All day my pair of kribs have been in full breeding colours and have been circling around each other and the female mainly keeps biting at the males side and then every now and then he seems to get annoyed and bites her back? Just wondered how normal this is.

Also every few minutes they seem to lock lips if that makes sense and spin a little then go back to circling. Never seen this before and they have been together for well over a year now with no issue and bred twice.

Can't figure out if this is actual aggression or just a bit of breeding behaviour that will stop in a day or so.


----------



## wilkinss77 (Sep 23, 2008)

herper147 said:


> All day my pair of kribs have been in full breeding colours and have been circling around each other and the female mainly keeps biting at the males side and then every now and then he seems to get annoyed and bites her back? Just wondered how normal this is.
> 
> Also every few minutes they seem to lock lips if that makes sense and spin a little then go back to circling. Never seen this before and they have been together for well over a year now with no issue and bred twice.
> 
> Can't figure out if this is actual aggression or just a bit of breeding behaviour that will stop in a day or so.

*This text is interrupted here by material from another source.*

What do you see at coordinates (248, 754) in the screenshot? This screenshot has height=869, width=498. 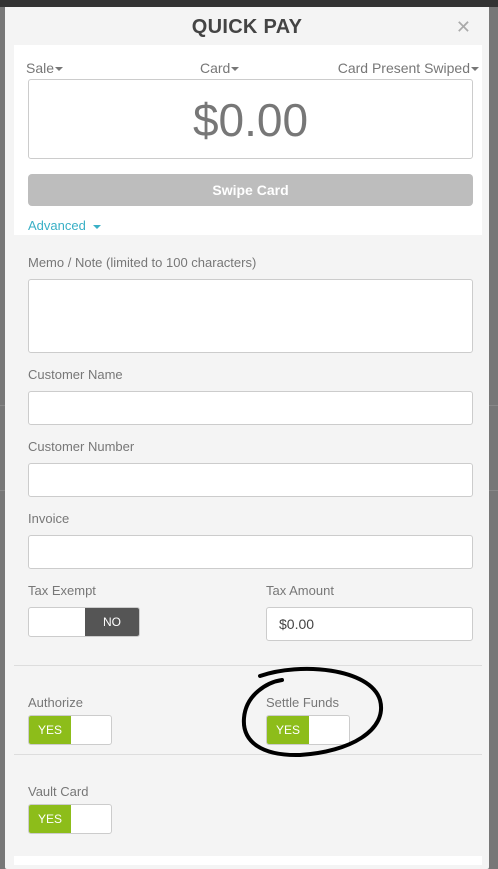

mine do it a lot- and chase any other fish that gets too near while they're doing it.


----------



## herper147 (Feb 7, 2009)

wilkinss77 said:


> mine do it a lot- and chase any other fish that gets too near while they're doing it.

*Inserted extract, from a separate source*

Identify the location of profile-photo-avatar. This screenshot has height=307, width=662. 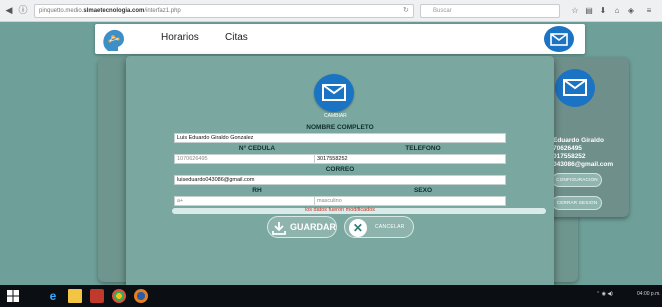
(334, 93).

Just wasn't sure never seen them do it before and seemed strange that it was the female that seemed to be dominating the male even though he is bigger lol


----------



## LawrenceJMitchell (Feb 8, 2013)

That type of behaviour is courtship related.......
Cichlids of many kinds blush different colours, lock jaws and chase......
Kribs I kept in the past did this on and off for some time before eventually the female reappeared(after hiding away - make sure they have plenty of hidey holes) with a free swimming brood of youngsters......
Kribs are great.....
All the best with them


----------



## Paul 91 (Jun 16, 2014)

Ive kept fish since i was little and these have to be my favorite fish to keep and also Betta fish. Although i don't have any kribs anymore. Watching there parental behavior as they swim around with them is a enjoyable thing to watch.


----------